**出典**
════════
今年も最後の投稿になりますので、今年を振り返る記事を書きたいと思います。
昨年の振り返り記事はこちらです。
→「2018年振り返り記事」
http://vaiopocket.seesaa.net/article/463437911.html
上の記事ではBluetoothの高音質化も進むと書きましたが、実際にそうした製品は出てきていて、例えばOriolus 1795です。これはBTレシーバーの形をしていても中身はDAC内蔵ポータブルアンプと言えるような製品です。
http://vaiopocket.seesaa.net/article/472823419.html
また1月にレビューしたHIFIMAN R2000も形はDAPですが、これまでの内蔵音源というよりはストリーミングに注力した設計になっています。これはやはり市場調査に基づいたものであるということ。
http://vaiopocket.seesaa.net/article/463629549.html
THX-AAAモジュールに関連してFIIO Q5のDAP記事を書きましたが、Q5もBluetoothに対応しています。
http://vaiopocket.seesaa.net/article/463674461.html
ほんとうは昨年の時点でもっと出ると考えていたものもあったんですが、まだまだですね。開発が難しいということもあるし、結局Bluetoothが便利さ優先という概念が先行していると、市場的にも難しいところがあるかもしれません。ただし一般的にオーディオでBluetoothの欠点と呼ばれているものは、Bluetoothというよりも実際にはプロファイルであるA2DPの欠点です。例えばBluetooth規格自体は2.0のころから拡張機能(EDS)を使えばCD品質ロスレスの伝送能力を持っています。ただしこの場合には特別なドングルが必要になりますので不便となります。
少しオーディオからは離れますが、Bluetooth.orgではBluetoothについて、固定概念とも言える近距離通信技術というよりも、もっと柔軟な応用を提案しています。端的に言うと、Bluetoothもただの「電波」だということです。この点では電磁誘導を使うNFMIとは根本的に違います。
記事では下記の「Bluetoothは近距離通信技術か」とか「Bluetoothのロングレンジモード」などに書きました。
════════
[データセットの項目]
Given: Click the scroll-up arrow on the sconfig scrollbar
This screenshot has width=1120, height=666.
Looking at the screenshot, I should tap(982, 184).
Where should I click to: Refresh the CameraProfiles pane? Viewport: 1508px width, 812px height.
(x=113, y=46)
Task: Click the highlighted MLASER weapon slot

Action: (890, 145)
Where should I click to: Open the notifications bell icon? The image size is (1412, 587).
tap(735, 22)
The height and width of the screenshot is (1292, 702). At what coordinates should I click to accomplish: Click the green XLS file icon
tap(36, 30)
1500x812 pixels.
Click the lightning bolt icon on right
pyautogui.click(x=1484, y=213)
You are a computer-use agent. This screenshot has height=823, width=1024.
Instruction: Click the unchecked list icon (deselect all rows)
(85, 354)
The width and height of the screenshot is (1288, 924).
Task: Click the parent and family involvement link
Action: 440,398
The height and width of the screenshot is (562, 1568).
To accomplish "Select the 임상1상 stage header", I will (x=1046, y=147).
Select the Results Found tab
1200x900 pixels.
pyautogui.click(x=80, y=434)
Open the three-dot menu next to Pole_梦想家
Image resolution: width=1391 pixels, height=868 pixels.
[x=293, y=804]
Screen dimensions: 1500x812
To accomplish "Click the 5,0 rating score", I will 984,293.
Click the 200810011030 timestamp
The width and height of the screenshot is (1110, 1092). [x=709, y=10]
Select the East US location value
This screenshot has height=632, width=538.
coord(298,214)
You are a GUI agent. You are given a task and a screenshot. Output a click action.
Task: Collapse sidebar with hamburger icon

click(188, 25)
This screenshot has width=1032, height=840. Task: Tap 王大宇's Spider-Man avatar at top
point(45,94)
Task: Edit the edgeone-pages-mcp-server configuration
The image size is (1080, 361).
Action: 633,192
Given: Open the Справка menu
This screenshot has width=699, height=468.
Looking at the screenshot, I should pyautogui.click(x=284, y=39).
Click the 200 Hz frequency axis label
════════
**作業内容**
A: Bluetoothオーディオの振り返り記事から、「今年も最後の投稿になりますので、今年を振り返る記事を書きたいと思います。」から「なりますので不便となります。」までをそのまま書き写してください。
B: Bluetoothオーディオの振り返り記事を、最後の文の後から書き継いでください。

**課題別の回答**
A:
今年も最後の投稿になりますので、今年を振り返る記事を書きたいと思います。
昨年の振り返り記事はこちらです。
→「2018年振り返り記事」
http://vaiopocket.seesaa.net/article/463437911.html
上の記事ではBluetoothの高音質化も進むと書きましたが、実際にそうした製品は出てきていて、例えばOriolus 1795です。これはBTレシーバーの形をしていても中身はDAC内蔵ポータブルアンプと言えるような製品です。
http://vaiopocket.seesaa.net/article/472823419.html
また1月にレビューしたHIFIMAN R2000も形はDAPですが、これまでの内蔵音源というよりはストリーミングに注力した設計になっています。これはやはり市場調査に基づいたものであるということ。
http://vaiopocket.seesaa.net/article/463629549.html
THX-AAAモジュールに関連してFIIO Q5のDAP記事を書きましたが、Q5もBluetoothに対応しています。
http://vaiopocket.seesaa.net/article/463674461.html
ほんとうは昨年の時点でもっと出ると考えていたものもあったんですが、まだまだですね。開発が難しいということもあるし、結局Bluetoothが便利さ優先という概念が先行していると、市場的にも難しいところがあるかもしれません。ただし一般的にオーディオでBluetoothの欠点と呼ばれているものは、Bluetoothというよりも実際にはプロファイルであるA2DPの欠点です。例えばBluetooth規格自体は2.0のころから拡張機能(EDS)を使えばCD品質ロスレスの伝送能力を持っています。ただしこの場合には特別なドングルが必要になりますので不便となります。

B:
http://vaiopocket.seesaa.net/article/471094469.html
http://vaiopocket.seesaa.net/article/471124828.html
このようにBluetoothは一般的でありすぎるためにいろいろと固定概念による誤解があります。そもそもBlue toothという名前自体も「青歯王と呼ばれたハラルド王」から取られたと言われることも多々ありますが、それも誤解です。もともとハラルドは肌の色から「褐色王(Blatand)」と呼ばれていたのですが、それが現代語にされる過程で英語ではBlue toothと訳されるようになってしまったのです。
ところでNFMIといえば、最近では完全ワイヤレスに使われているSoCとかBTチップなどもよく話題となりますが、こうしたものの進化もあるのか今年はNFMIはあまり採用が見られなかったように思います。
完全ワイヤレスではノイキャンで注目されるアップルとソニーが話題の的でしたが、オーディオ的には地味に機能を抑えても良い音質を楽しむことができる一万円台のNoble FalconやオーテクのCL3TMなんかも良い選択だと思います。
今年はRoonとかストリーミングオーディオに関しても動きの多い年でした。
なんといってもRoonの中心人物であるCEOのEnno VandermeerとCOOで技術担当のDanny Dulaiが来日したことでヘッドフォン祭での紹介セミナーの司会を務めさせてもらったりもしました。これを機にRoonの国内導入になんらかの動きがあればよいですね。
http://vaiopocket.seesaa.net/article/471325897.html
Dannyとは少し前にRoonフォーラムの日本語化の文字切れ問題でネットを通じて一緒に問題解決をしたんですが、実際に顔を合わせて「おおこれお前だったか」とかみたいな初顔合わせでした。文字切れ問題は下記に少し書いていますが、下記記事のRoon開発者とはDannyのことです。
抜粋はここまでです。